Panasonic Lumix GM1 and 12-32mm Pancake Zoom
When the Sony A7 and A7R were announced, a lot of reactionary bloggers started sounding the death knell for Micro 4/3. Why, they said, would anyone opt for Micro 4/3 when you could get a body the same size as the OM-D E-M1, but with a full frame sensor? Well, price and the massive and awesome Micro 4/3 lens lineup aside, Panasonic came back with an answer the very next day. Size.
Sony may have shrunk the full frame camera, but it’s hard to shrink the lenses, and Panasonic proved that you could provide a quality interchangeable lens camera and make it extremely small. The new Panasonic GM1 is the smallest Micro 4/3 camera ever made (by a relatively big margin too), and the body is slightly smaller than Sony’s tiny RX100 compact camera. The camera is about as small as a Micro 4/3 camera can be made, as the height is equal to the size of the Micro 4/3 lens mount, with a slim and tiny body attached. They put the outstanding sensor from the Panasonic GX7 into this little body, so image quality should be outstanding.
To keep the overall size small, they also released a remarkable pancake zoom with a surprising wide end of 12mm. The Panasonic 12-32mm f/3.5-5.6 is nearly the size of the super-tiny Panasonic 14mm f/2.5 pancake lens. The result is a camera with excellent image quality that can easily fit in a jacket pocket.
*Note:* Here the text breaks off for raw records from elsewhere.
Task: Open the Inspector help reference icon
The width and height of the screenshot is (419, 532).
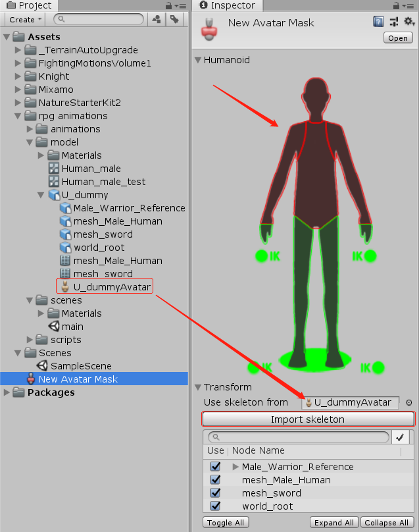Action: [378, 22]
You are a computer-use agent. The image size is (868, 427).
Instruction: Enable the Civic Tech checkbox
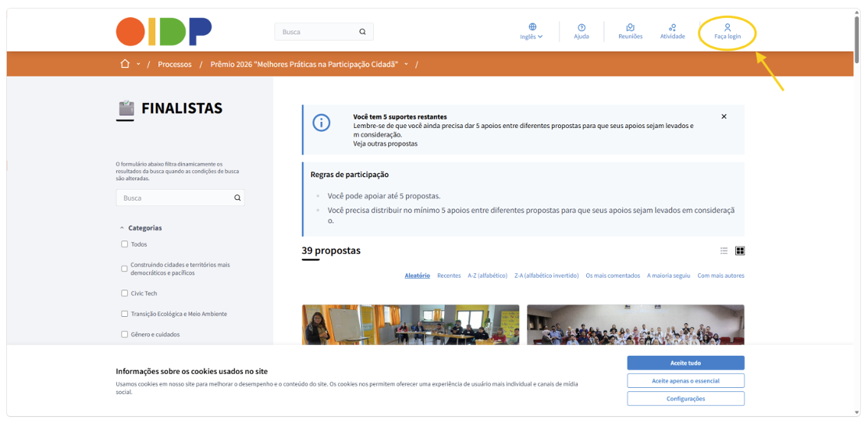coord(124,294)
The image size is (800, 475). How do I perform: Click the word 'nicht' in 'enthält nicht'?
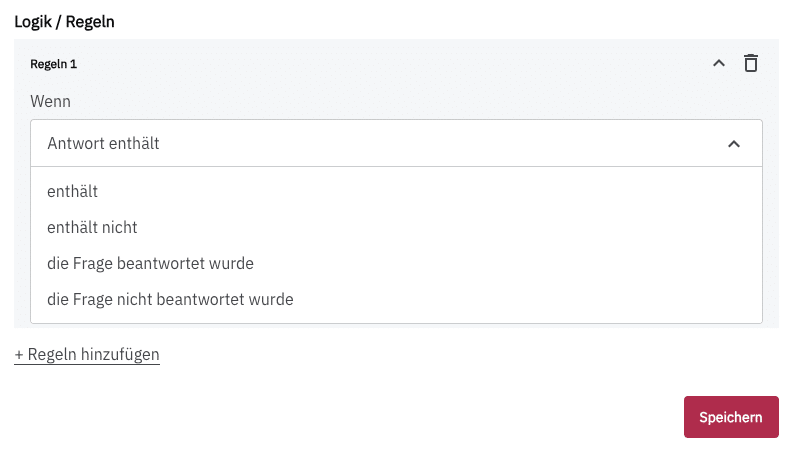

The GM1 isn’t a cheaply built product either. Panasonic built it solidly of metal and provided as many direct controls as was feasible given the tiny size. The 12-32mm has MTFs that show it to be the best kit zoom released for the Micro 4/3 system, which is saying something given the excellent optics of the Panasonic 14-45mm. This is a camera that won’t cater to everyone, but certainly proves that Micro 4/3 can provide extremely small size while still maintaining excellent image quality.